Editor:
I write in response to two articles in the recent issue of The Journal. In the first, Drs. Shadravan and Bath1 write importantly of the role of history in our collective bias when it comes to assessing people from different, and historically disadvantaged, cultures. As is commonly said, if we fail to learn history's lessons, we are bound to repeat earlier mistakes. Learning those lessons may help us avoid repeating the errors of the past, but of course we are not guaranteed to do so. One reason there is no guarantee is that so much of what we do is unconscious. Speaking only for myself, I am sure that my own internal biases affect my decision-making, no matter my efforts to be “unbiased.”
The second article of most interest to me was Dr. Adshead's response2 to the interesting piece on shared risk formulation by Drs. Ray and Simpson.3 Taking a cue from the move toward shared decisionmaking in clinical practice, Ray's and Simpson's review of approaches that would include the forensic patient in our risk-assessment efforts is fascinating, but it was Dr. Adshead's response that really got me thinking.
How much does our bias toward risk affect our decision-making when it comes to forensic patients? How much is this bias based in the personal history of each individual patient? How much is this bias based in our own past experiences with bad outcomes? Do we even remember the good outcomes?
In my work in Maryland's forensic system, it has always struck me that we knew all about the failures: patients who came back repeatedly, the ones who committed new headline-grabbing crimes, or the individuals whom we couldn't discharge due to refrac
tory illness.

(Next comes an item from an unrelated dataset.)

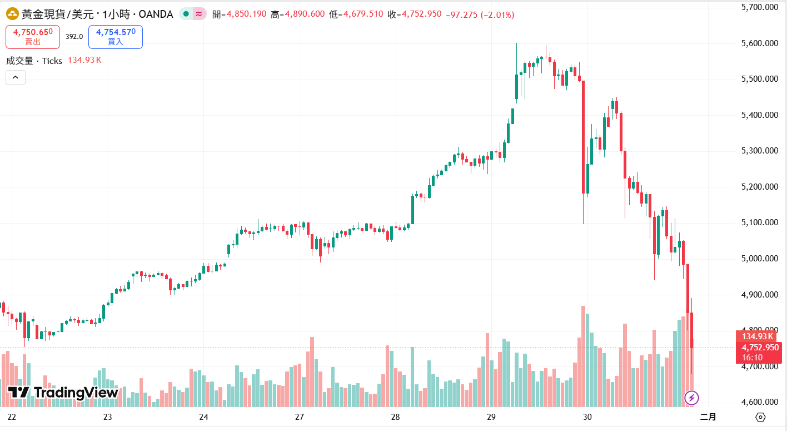Image resolution: width=787 pixels, height=431 pixels.
Task: Click the red −97.275 (−2.01%) change value
Action: pyautogui.click(x=480, y=14)
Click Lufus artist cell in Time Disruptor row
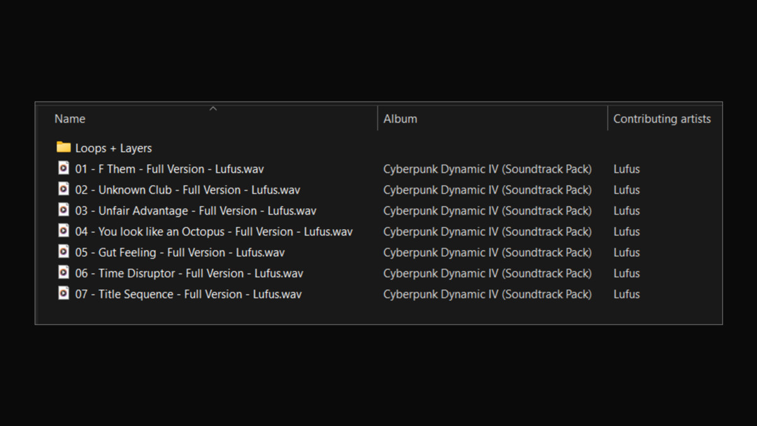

But what about the people we discharged who did not return?
In addition to my work in forensic psychiatry, I have worked for more than two decades with On Our Own of Maryland, the statewide consumer network. There, I regularly have the opportunity to interact with the people we serve as peers and friends, not as doctor and patient. I have met people who have come through our treatment system, including some who have come through our forensic system. It is always humbling to hear how they view us and the way in which we make decisions.
I wonder how much our decisions, especially about release, are guided by our own bias regarding the bad act(s) that led the patient into our system, and not by a full assessment of risk and protective factors. Having met numerous former patients who are thriving, it makes me wonder: If our forensic hospitals only see the patients who return, and never see the patients who don't return, how can staff there who must make release decisions truly know the outcome of those decisions? The patient could be dead or in prison, to be sure, but what if he or she is in a long-term sustained recovery? Not knowing that, how can we expect forensic practitioners to make fully informed, unbiased decisions?
Seems to me, we have a lot to learn from our patients.